Hi! It’s Ayaka. I hope that all of the students reading this column are enjoying their spring vacation. Chiba Prefecture, which I am going to introduce this time, is a prefecture with many interesting aspects. While new commuter towns have been constructed in Chiba due to its close proximity to Tokyo, there also are places like the Boso Peninsula, renowned for its fishing and agriculture industries. Now, if you were to go on a trip to Chiba, where would you go? I suppose that many of your answers would include that famous theme park everyone loves. But today, YGC and I would like to suggest to you a cultural trip; yes, “A Tour around Chiba’s Temples and Shrines”!
1. Naritasan-shinshouji; Chiba’s most recognized temple!
With over 1,000 years of history and a distance of 20 minutes by car from Narita airport, Naritasan-shinshouji has one of Kanto’s leading numbers of visitors. It is a core temple of Shingon-shu Chizan-ha (a Japanese sect of Shingon Buddhism), and approximately 3.05 million people visited the temple on New Year’s Day, coming in second right after the Meiji Shrine in Tokyo. “Setsubun-e” takes place here every year on Setsubun (February 3rd), and celebrities throwing beans on this day is often broadcasted on national television. Throughout the course of the year, the number of people who visit rises up to about 10 million people!
2. Interested in seeing large Buddha statues? Look no further than Nihonji and Jyorakusanmantokuji!
You might remember us introducing to you the largest Buddha statue in Japan in one of our previous columns.
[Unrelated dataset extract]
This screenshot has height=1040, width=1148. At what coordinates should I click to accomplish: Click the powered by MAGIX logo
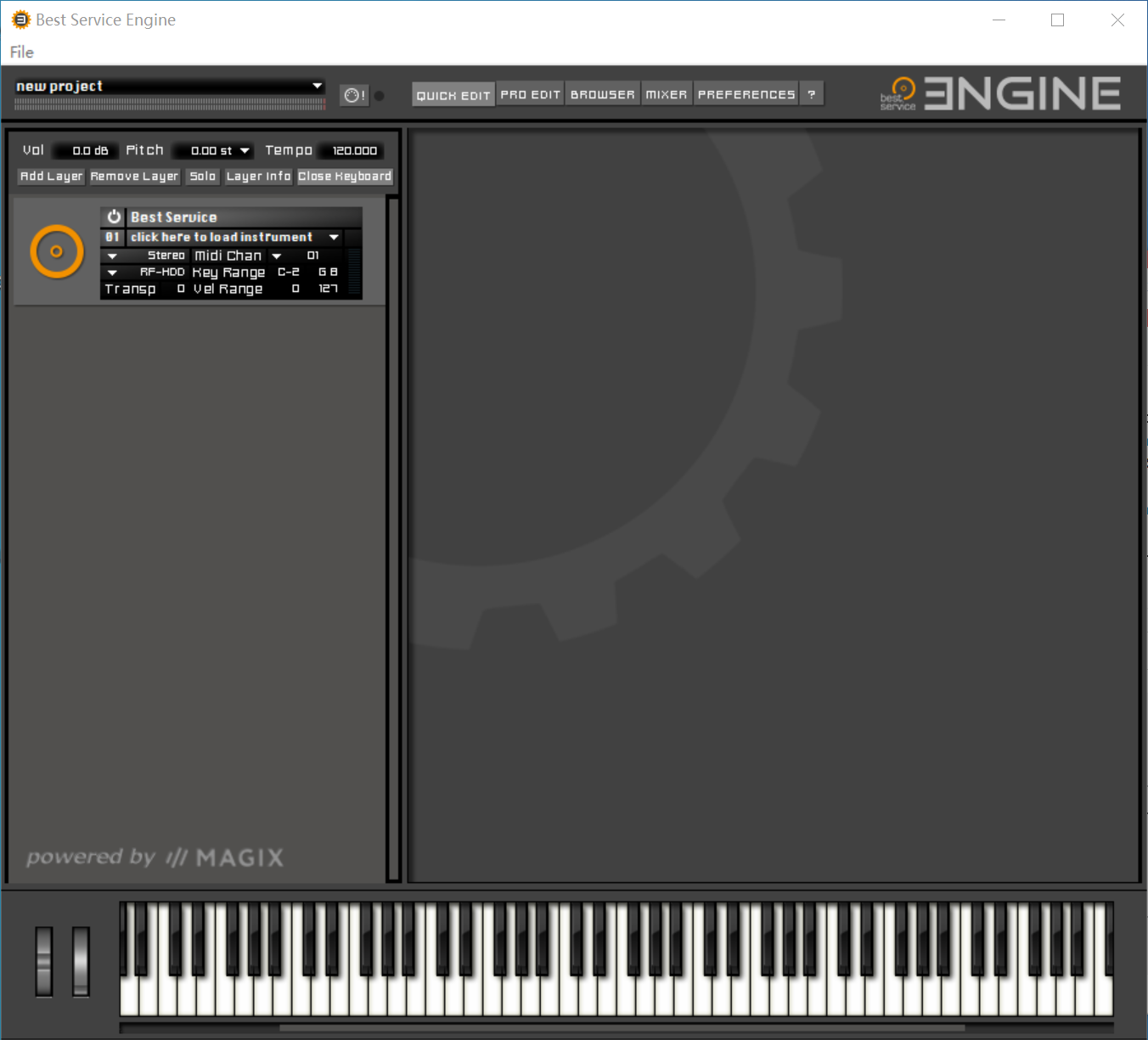tap(155, 857)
To jog your memory, Japan’s largest Buddha statue is the Ushiku Buddha in Ibaraki prefecture, with its towering height of 120 meters, holding the Guinness World Record title as the world’s largest bronze statue. But have you ever heard of the largest stone Buddha statue? That would be the Yakushirurikonyorai in Nihonji, located in Mt. Nokogiri at the southern part of Boso Peninsula. It is about 31 meters tall, twice as large as the Great Buddha in Nara. At the top of Mt. Nokogiri, there is spot called Jigoku-nozoki (which translates into “peering into Hell”), where visitors can peer down into the 100 meter drop from a bedrock that sticks out of a cliff. How thrilling!
Another of Chiba’s collection of large Buddha statues is 16 meters tall Nenhanbutsu, which represents the appearance of Buddha when he passed. This statue is located in Tateyama city’s Jyorakusanmantokuji, and this temple is said to give divine favor for the legs and loins. This brings many elderly people to Jyorakusanmantokuji in hopes of staying strong and agile even with age.
3. Want to become a better cook? Visit Takabe Shrine, where the God of cooking awaits!
Takabe Shrine in Minami-Boso City is the only shrine in Japan that worships the God of cooking. It is said that visiting this shrine will make you a good cook, and interestingly enough it isn’t only chefs who visit but women too, especially those who want to cook and impress the men that they are interested in!
With over 6,000 shrines and temples located in Chiba Prefecture alone, it is impossible to cover all of them in this column. Cherry blossom season has just arrived, so may I suggest to you a trip of visiting temples and shrines whilst enjoying the bloom? Chiba offers many temples and shrines with breathtaking views of cherry blossoms, so I highly recommend you plan a trip to this wonderful prefecture this spring!